#### [Assigned task]
Copy the passage of the Nashville events post that begins at the words "Ford must be" and stops after "exactly zero dollars.", changing "zero dollars" to "nothing".

Tag Archives: Learn Something

Half-off Tickets to the Nashville Symphony

5 Mar

The Nashville Symphony is a great community resource. Not all cities are as lucky as we are to have such amazing concerts from classical to international folk ballet to pop stars grace their symphony stages. The only problem is this: sometimes it’s just a little too expensive.

But luck would have it, the Nashville Symphony is experiencing a little bit of March Madness. They’ve discounted floor seats at Russian Masters (this week) and Rachmaninoff’s Rhapsody to $35 and are offering 50% off all tickets to Tao: the Art of the Drum, Spanish Harlem Orchestra, Steven Wright (the comedian), and The Cleveland Orchestra.

The sale is for one week only, so you better get buying. Just make sure you use the promotional code MADNESS at check-out.

Thanks, Nashville Symphony!

-Emily

Country Music Hall of Fame Free Day

4 Feb

Ford must be in the spirit of giving (or selling cars, whatever). Today they are sponsoring a free day at the Country Music Hall of Fame. What does that mean? Exactly what you think it means. Yep, today you can visit the Country Music Hall of Fame for exactly zero dollars.

While there I highly recommend you check out, in addition to the exhibits, the two programs running today. There be a musical petting zoo from 11am-3pm and a songwriting session with Erin Enderlin and Jim “Moose” Brown at 11:30am. You know how I feel about musical petting zoos right? Hint – they’re awesome.

The songwriting session at 11:30am sounds pretty cool too. You might know Erin Enderlin from the Lee Ann Womack song “Last Call,” which Erin co-wrote. Jim “Moose” Brown has some even more famous songs under his belt, including “It’s Five O’Clock Somewhere,” which is now stuck in my head and will remain there all day. You too? You’re welcome/I’m sorry.

The Country Music Hall of Fame is open today from 9am-5pm.

-Emily

Free Day at the Frist – MLK Jr. Day

16 Jan


Happy MLK Day everyone! Some of you probably have the day off, especially if you are a student, a federal worker, or work at a place that takes today off. That’s probably a lot of you. But what should you do? How can you keep yourself entertained and fill your mind with knowledge and beauty on your day off?

Easy, go to the Frist. It’s free today!

#### [Given material]
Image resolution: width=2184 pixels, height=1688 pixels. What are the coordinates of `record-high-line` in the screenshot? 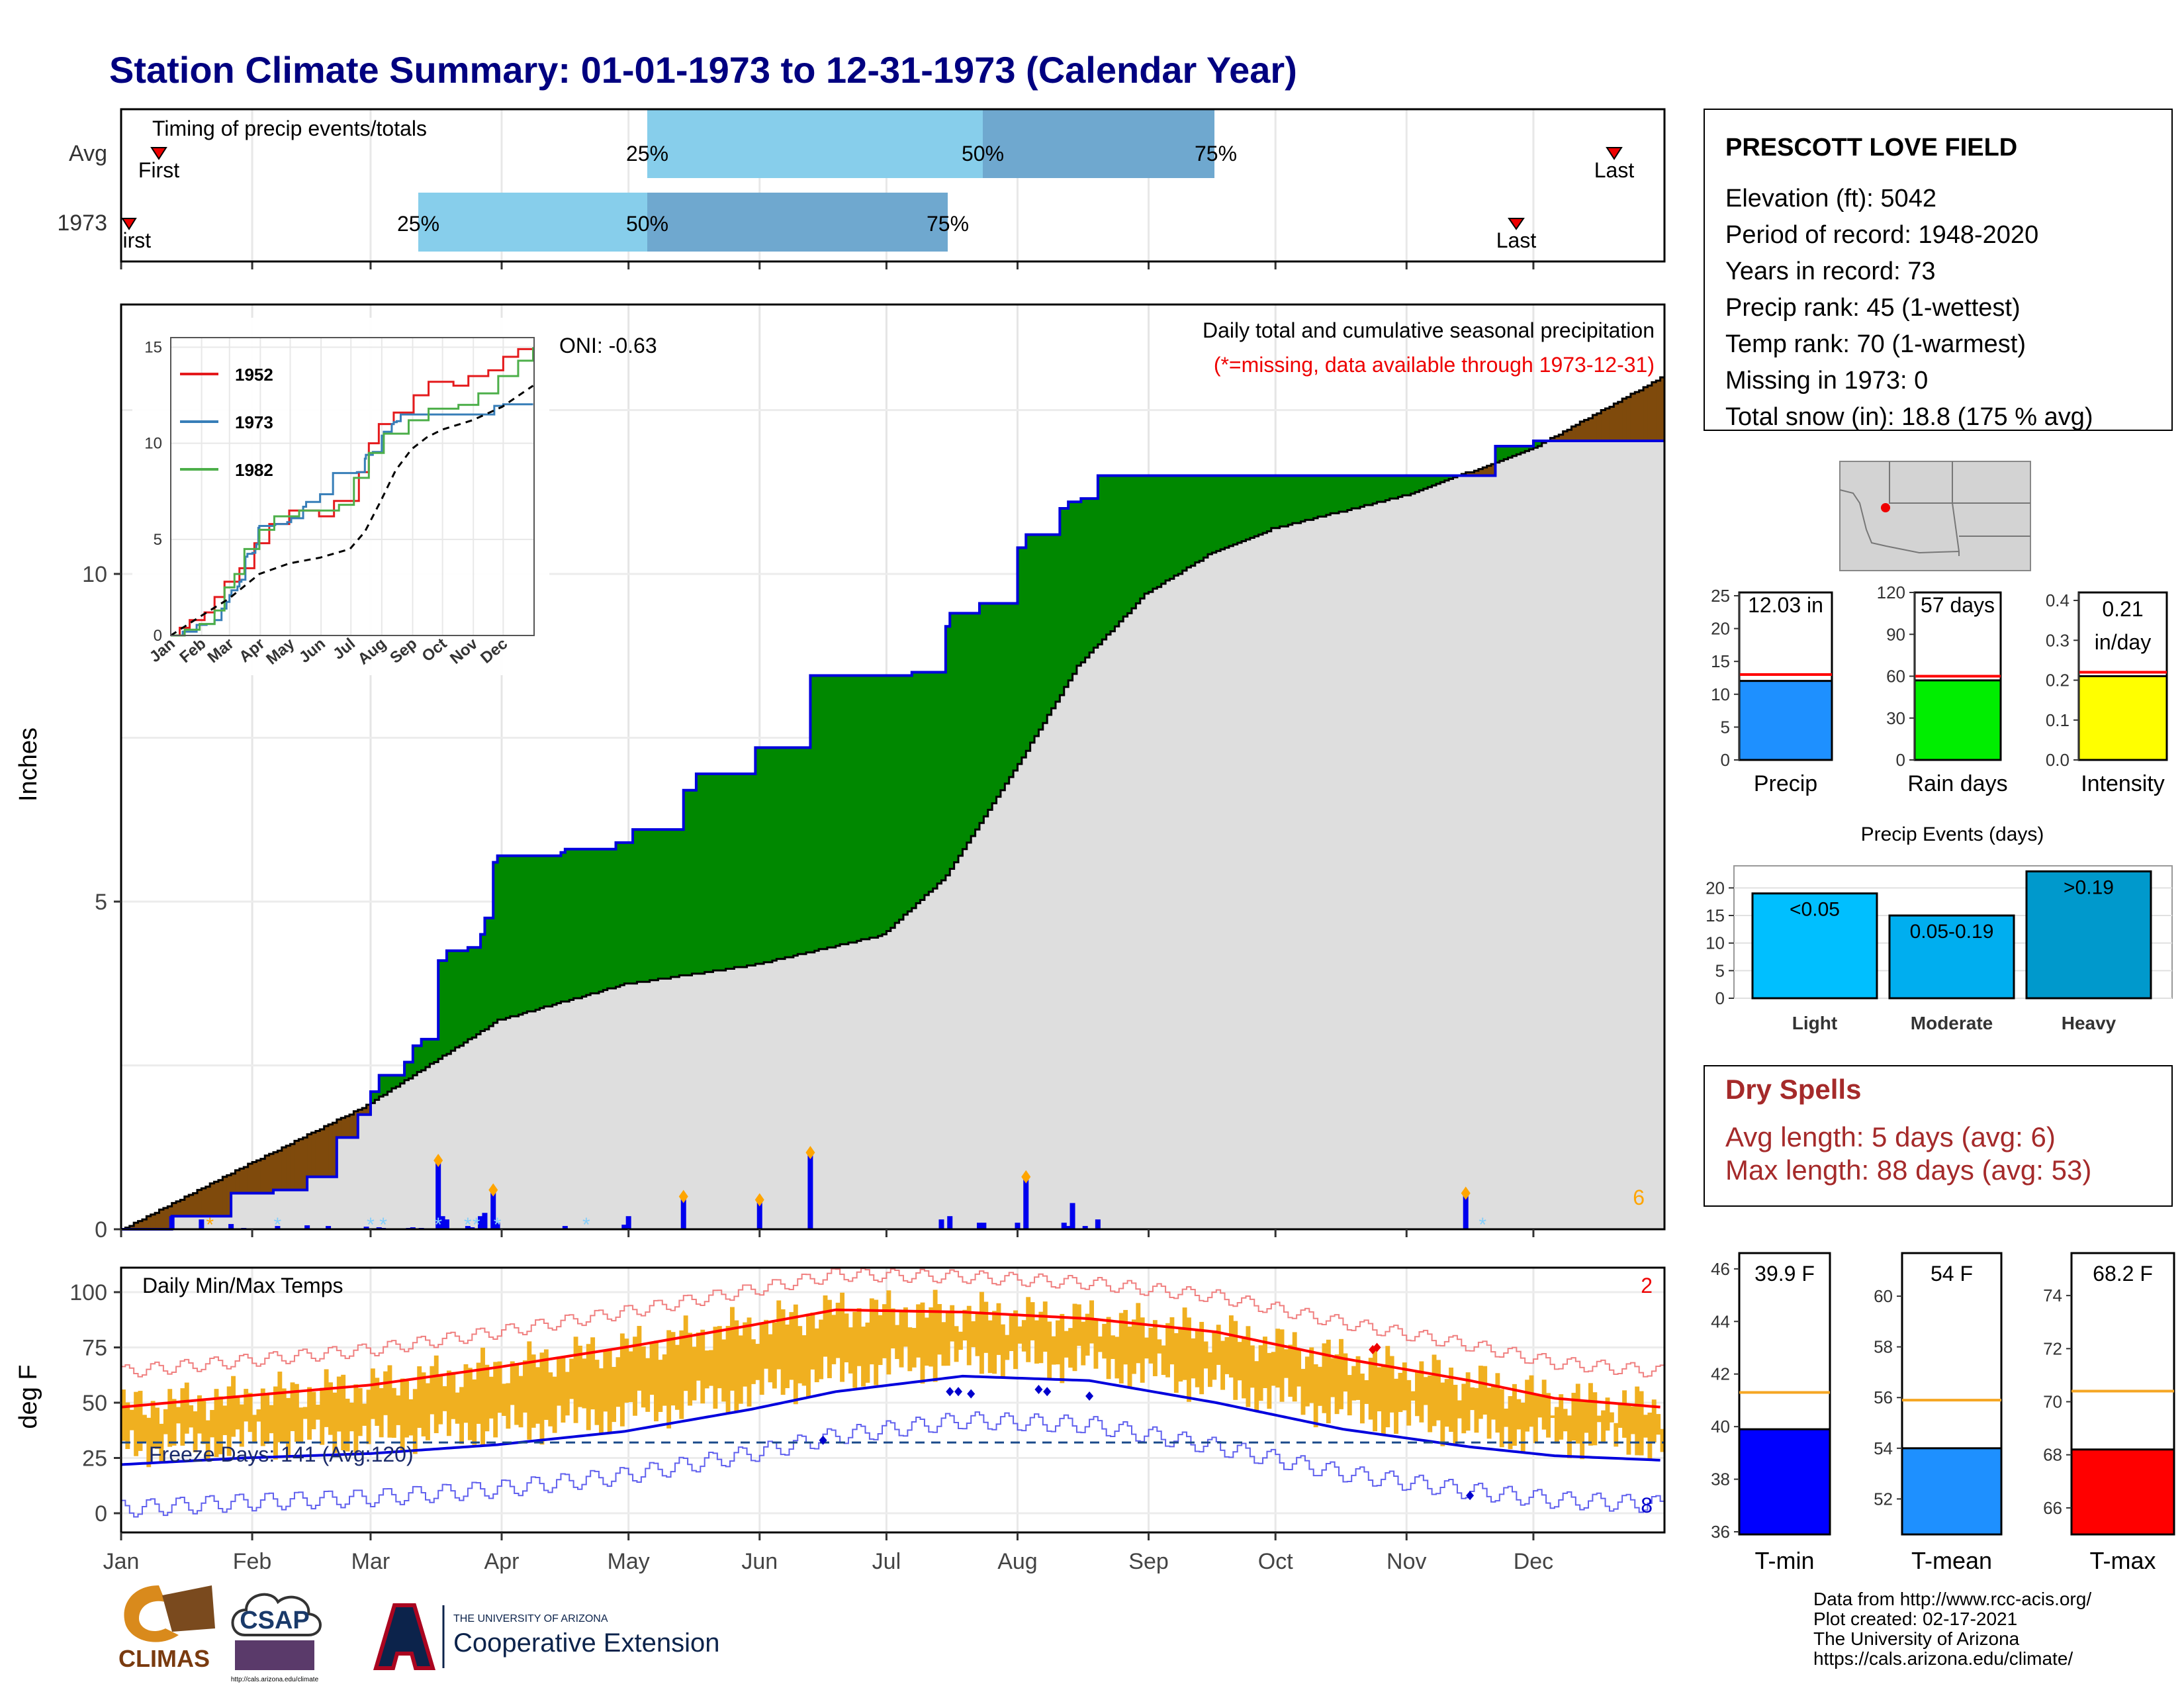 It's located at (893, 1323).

#### [Exercise solution]
Ford must be in the spirit of giving (or selling cars, whatever). Today they are sponsoring a free day at the Country Music Hall of Fame. What does that mean? Exactly what you think it means. Yep, today you can visit the Country Music Hall of Fame for exactly nothing.